So, why not to create another solution?

In past rororo was:

  • An attempt to built a web-framework on top of routr
  • An attempt to implement own schemas & utilities for Python web frameworks

Now rororo is a library for:

OpenAPI 3 schema support for aiohttp.web applications

On to implementation!

Working with GitHub API v4

  • GitHub API v4 uses GraphQL
  • Simplest way: use aiohttp.client for interacting with it

github.py

from aiohttp import ClientSession

def session_context(personal_token: str) -> ClientSession:
    return ClientSession(
        headers={
            "Authorization": f"Bearer {personal_token}",
            "User-Agent": "YourUserAgent/1.0",
        },
        raise_for_status=True
    )

"Authenticate" GitHub user

github.py

from .constants import GITHUB_API_URL, GQL_VIEWER

async def authenticate(username: str, token: str) -> GitHubUser:
    with session_context(token) as session:
        response = await session.post(GITHUB_API_URL, json={"query": GQL_VIEWER})
        response_data = await response.json()

    viewer = GitHubUser(**response_data["data"]["viewer"])
    if viewer.login != username:
        raise InvalidCredentials()

    return viewer

GraphQL Queries

constants.py

GITHUB_API_URL = "https://api.github.com/graphql"
GQL_VIEWER = """
query GetViewer {
    viewer {
        id
        login
        name
        url
    }
}
"""

Has user access to the repository?

constants.py

GQL_REPOSITORY = """
query GetRepository($owner: String!, $name: String!) {
    repository(owner: $owner, name: $name) {
        id
        name
        description
    }
}
"""

Has user access to the repository?

from .constants import GQL_REPOSITORY

async def has_access(user: GitHubUser, owner: str, name: str) -> bool:
    with session_context(user.personal_token) as session:
        response = await session.post(
            GITHUB_API_URL,
            json={
                "query": GQL_REPOSITORY,
                "variables": {
                    "owner": owner,
                    "name": name
                }
            }
        )
        return (await response.json()["data"]["repository"]) is not None

Anything else?

Clone the repo

git clone https://${username}:${personal_token}@github.com/${owner}/${name}.git

Update the repo?

git checkout ${branch}
git pull origin ${branch}

Important: Remove the repo after user access has been revoked!

Ode to asyncio.subprocess

Running system commands then…

python at /Users/playpauseandstop/Projects

import subprocess

assert subprocess.call(["pwd"]) == 0
assert subprocess.check_output(["pwd"]) == b"/Users/playpauseandstop/Projects"

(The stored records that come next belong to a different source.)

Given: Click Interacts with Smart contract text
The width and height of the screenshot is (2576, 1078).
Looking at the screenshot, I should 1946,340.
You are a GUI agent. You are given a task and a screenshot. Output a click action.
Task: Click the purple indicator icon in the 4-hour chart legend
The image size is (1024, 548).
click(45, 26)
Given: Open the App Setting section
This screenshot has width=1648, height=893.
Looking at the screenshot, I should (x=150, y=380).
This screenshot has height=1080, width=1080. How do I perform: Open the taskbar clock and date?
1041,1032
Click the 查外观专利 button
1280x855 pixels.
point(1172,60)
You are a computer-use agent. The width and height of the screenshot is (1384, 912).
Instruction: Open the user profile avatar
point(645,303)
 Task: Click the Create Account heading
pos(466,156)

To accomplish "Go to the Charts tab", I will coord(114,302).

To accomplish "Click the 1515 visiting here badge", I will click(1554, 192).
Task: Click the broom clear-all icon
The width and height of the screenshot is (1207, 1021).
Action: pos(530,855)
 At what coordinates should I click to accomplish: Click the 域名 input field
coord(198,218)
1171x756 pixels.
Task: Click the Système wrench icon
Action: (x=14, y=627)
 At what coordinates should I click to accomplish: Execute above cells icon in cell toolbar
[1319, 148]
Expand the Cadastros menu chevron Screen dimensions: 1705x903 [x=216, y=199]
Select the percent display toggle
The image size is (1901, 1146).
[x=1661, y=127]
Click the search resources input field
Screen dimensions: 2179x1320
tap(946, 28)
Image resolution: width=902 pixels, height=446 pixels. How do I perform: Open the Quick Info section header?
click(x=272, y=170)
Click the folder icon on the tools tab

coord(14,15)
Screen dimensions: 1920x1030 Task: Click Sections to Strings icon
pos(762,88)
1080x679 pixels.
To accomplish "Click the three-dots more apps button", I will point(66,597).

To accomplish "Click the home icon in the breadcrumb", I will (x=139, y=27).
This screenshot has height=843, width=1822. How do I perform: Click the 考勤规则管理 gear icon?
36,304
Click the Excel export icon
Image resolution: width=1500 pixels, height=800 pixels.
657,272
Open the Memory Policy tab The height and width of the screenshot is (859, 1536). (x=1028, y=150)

result = subprocess.run(["pwd"])
assert result.returncode == 0
assert result.stdout == ""

result = subprocess.run(["pwd"], stdout=subprocess.PIPE, stderr=subprocess.PIPE)
assert result.stdbout == b"/Users/playpauseandstop/Projects""

Why subprocess doesn’t fit?

  • subprocess.run blocks the request handler
  • For sync frameworks it can be fixed by gunicorn or uwsgi
  • For async frameworks there is no need to use such solutions
  • asyncio library has a way to make any code works async

Possible solution

import asyncio
import subprocess
from concurrent import futures
from subprocess import CompletedProcess
from typing import Any

async def subprocess_run(*args: Any, **kwargs: Any) -> CompletedProcess:
    kwargs.setdefault("stdout", subprocess.PIPE)
    kwargs.setdefault("stderr", subprocess.PIPE)
    return asyncio.run_in_executor(None, subprocess.run, *args, **kwargs)

Issues?

  • Feels not very Pythonic
  • Threads overhead?
  • If using executor instead of None, how to share it within the app?

Better solution

asyncio.subprocess

shell.py

import asyncio
from asyncio.subprocess import PIPE, Process

async def run(cmd: str) -> Process:
    return await asyncio.create_subprocess_shell(cmd, stdout=PIPE, stderr=PIPE)

Better solution

views.py

from . import shell

@routes.post("")
async def add_repository(request: web.Request) -> web.Response:
    ...

    proc = await shell.run(
        f"git clone https://{username}:{personal_token}@{owner}/{name}.git "
        f"{path_to_repo}"
    )
    _, stderr = awit proc.communicate()

    return web.json_response(
        {
            "cloned": proc.returncode == 0,
            "errors": stderr
        }
    )

Problems & Solutions

OpenAPI Schema management

Still searching for best workflow…

Makefile

SWAGGER_HOST ?= 0.0.0.0
SWAGGER_PORT ?= 8422

# Edit OpenAPI schema
swagger-editor:
    docker run --rm -h $(SWAGGER_HOST) -p $(SWAGGER_PORT):8080 \
    swaggerapi/swagger-editor:v3.6.36

# Test OpenAPI schema (requires project to be run as well)
swagger-ui:
    docker run --rm -e URL="http://$(API_HOST):$(API_PORT)/api/openapi.json" \
    -h $(SWAGGER_HOST) -p $(SWAGGER_PORT):8080 swaggerapi/swagger-ui:v3.23.11

Validate OpenAPI Schema

Step 1. Add openapi-spec-validator to dev requiremements

poetry add -D openapi-spec-validator

Step 2. test_openapi.py

from openapi_spec_validator import validate_spec
from rororo import get_openapi_schema

from api.app import create_app

def test_openapi_schema():
    validate_spec(get_openapi_schema(create_app()))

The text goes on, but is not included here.